In a development reflecting global financial dynamics, Brazil’s central bank is set to raise interest rates, though less aggressively than market expectations. This shift comes amid the Federal Reserve’s easing cycle, which JPMorgan & Chase Co. suggests creates a favorable environment for risk assets.
Bloomberg reports that Brazil’s central bank will implement a 25 basis point increase in borrowing costs this Wednesday, following the Federal Reserve’s move to lower rates. Cassiana Fernandez, the head of Latin America economic research at JPMorgan, anticipates that Brazil will lift its benchmark Selic rate to 11.5% by January. This adjustment, intended to address inflation and bolster investor confidence, is expected to be followed by rate cuts by mid-2025.
Fernandez describes the current economic scenario as a “Goldilocks” moment for risk assets, due to more accommodative financial conditions in the U.S. without triggering a recession. This environment, she notes, will provide space for central banks, including Brazil’s, to moderate their rate hikes compared to market predictions.
Despite the market’s anticipation of a series of hikes pushing Brazil’s key rate near 12.25% by March, the actual adjustments are likely to be more tempered. Brazil’s economic performance has exceeded growth forecasts, with fiscal spending and low unemployment contributing to robust growth. However, this has raised concerns about potential price pressures.
JPMorgan also highlights recent credibility issues facing Brazil’s central bank. A contentious vote in May, where President Luiz Inacio Lula da Silva’s appointees favored a more aggressive rate cut, exacerbated concerns about the bank’s inflation stance. Governor Roberto Campos Neto’s more cautious approach has sought to counteract these fears.

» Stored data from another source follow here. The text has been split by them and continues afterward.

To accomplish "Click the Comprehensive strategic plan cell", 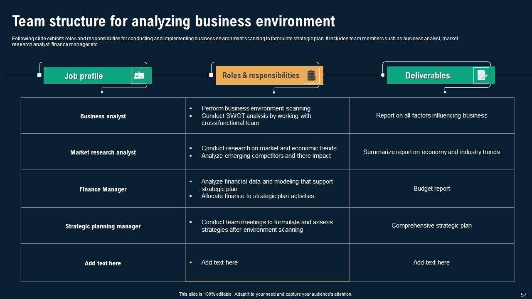I will pyautogui.click(x=431, y=225).
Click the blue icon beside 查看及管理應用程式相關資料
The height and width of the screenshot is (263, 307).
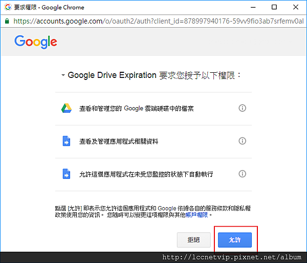66,141
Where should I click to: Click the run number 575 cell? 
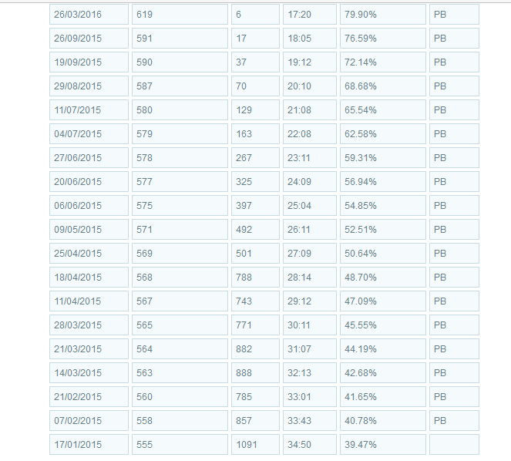(180, 206)
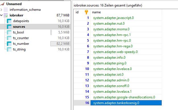Click the ts_bool table icon
The width and height of the screenshot is (178, 110).
(x=9, y=32)
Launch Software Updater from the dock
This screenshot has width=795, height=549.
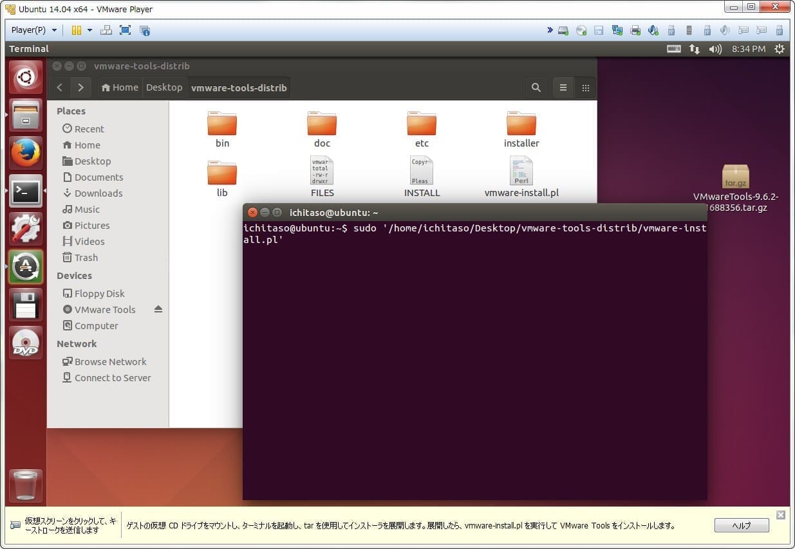click(26, 267)

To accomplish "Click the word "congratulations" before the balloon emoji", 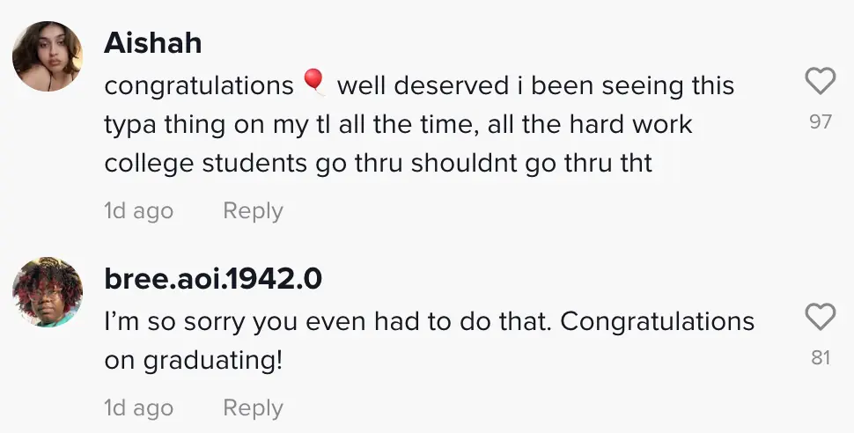I will click(199, 85).
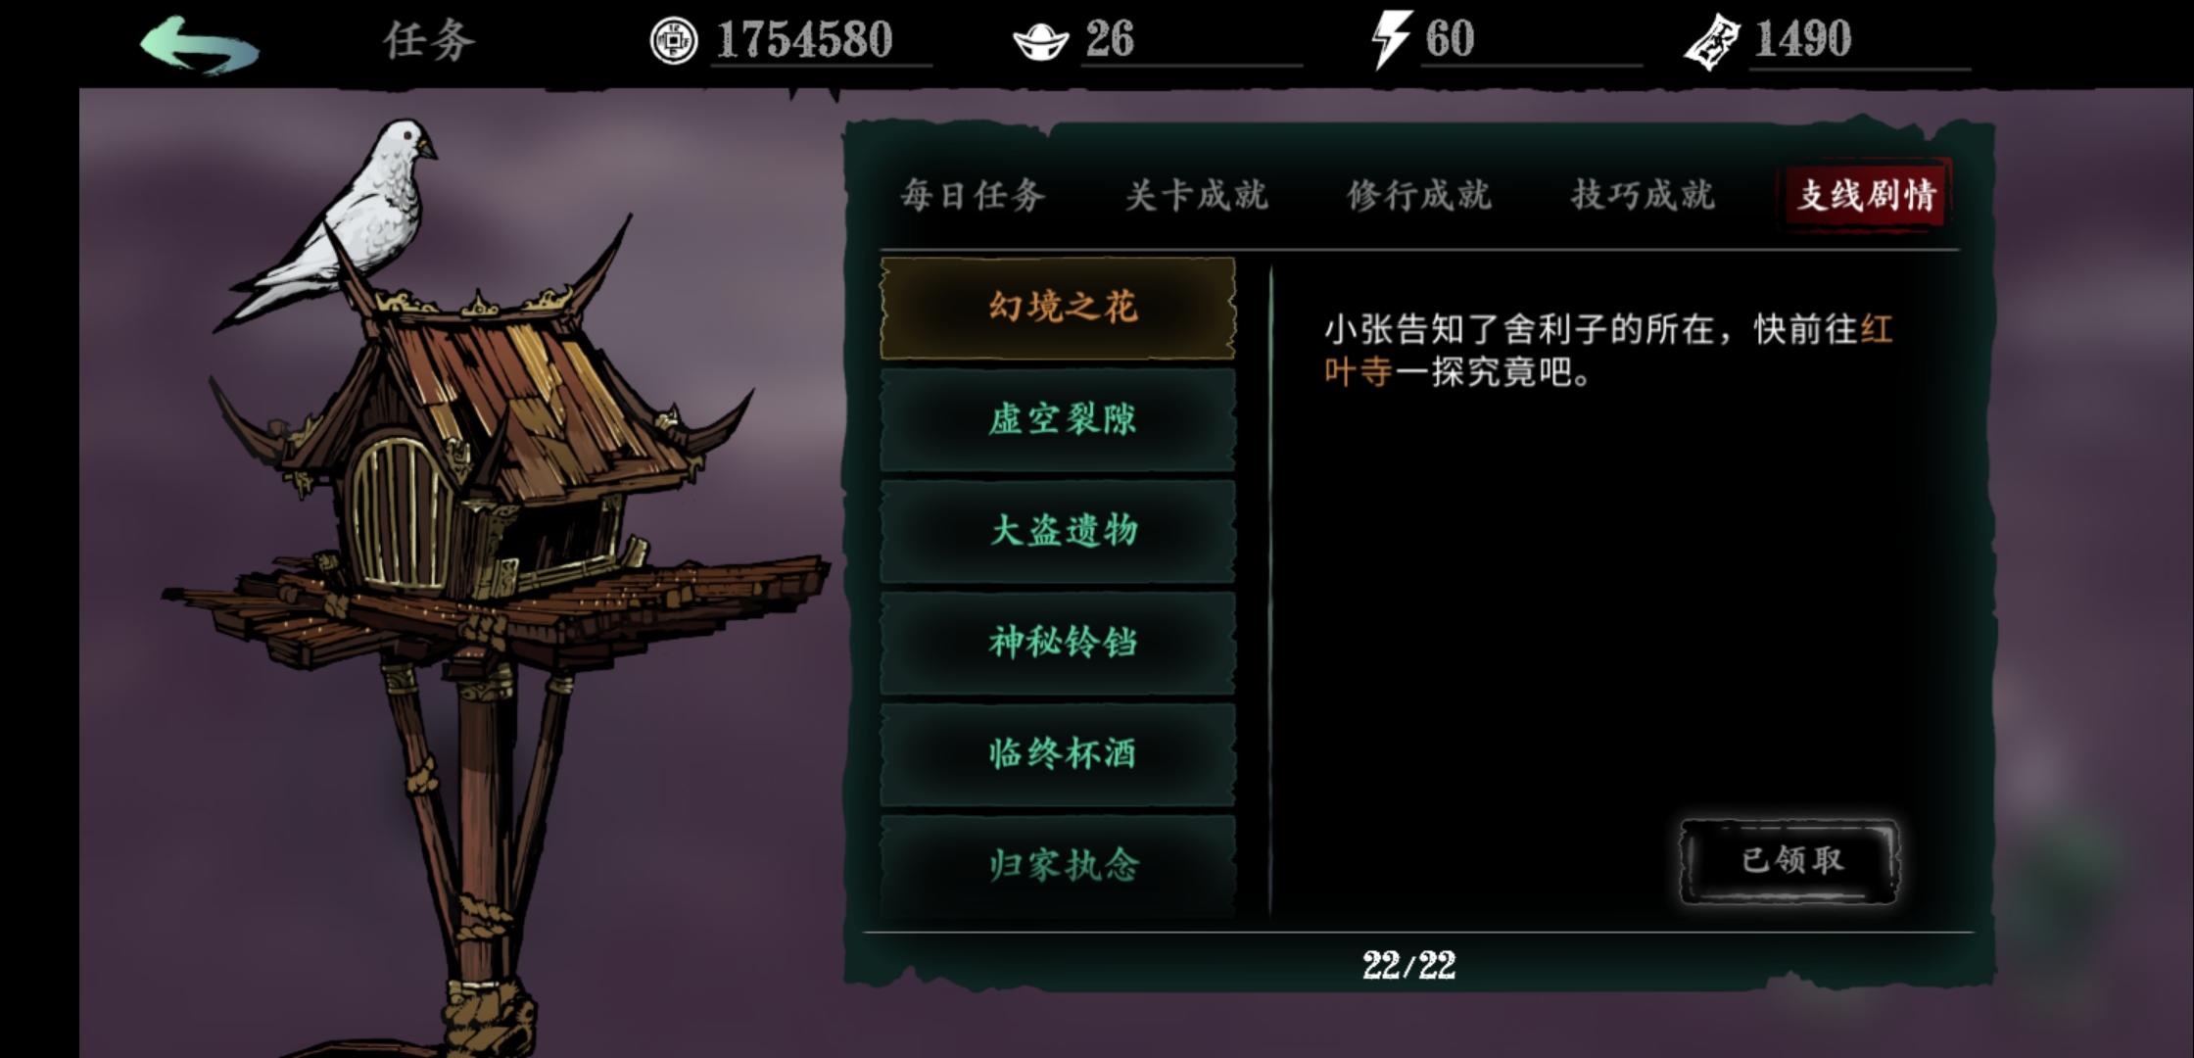The height and width of the screenshot is (1058, 2194).
Task: Select the 技巧成就 tab
Action: pos(1643,195)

Gabriel Galipolo, the prospective new governor, has emphasized his commitment to controlling inflation despite initial perceptions of him as a proponent of lower rates. As he awaits Senate confirmation next month, his stance will be crucial in shaping Brazil’s future monetary policy.
Overall, Bloomberg’s coverage underscores a pivotal moment for Brazil’s economic strategy, influenced by both domestic and international factors.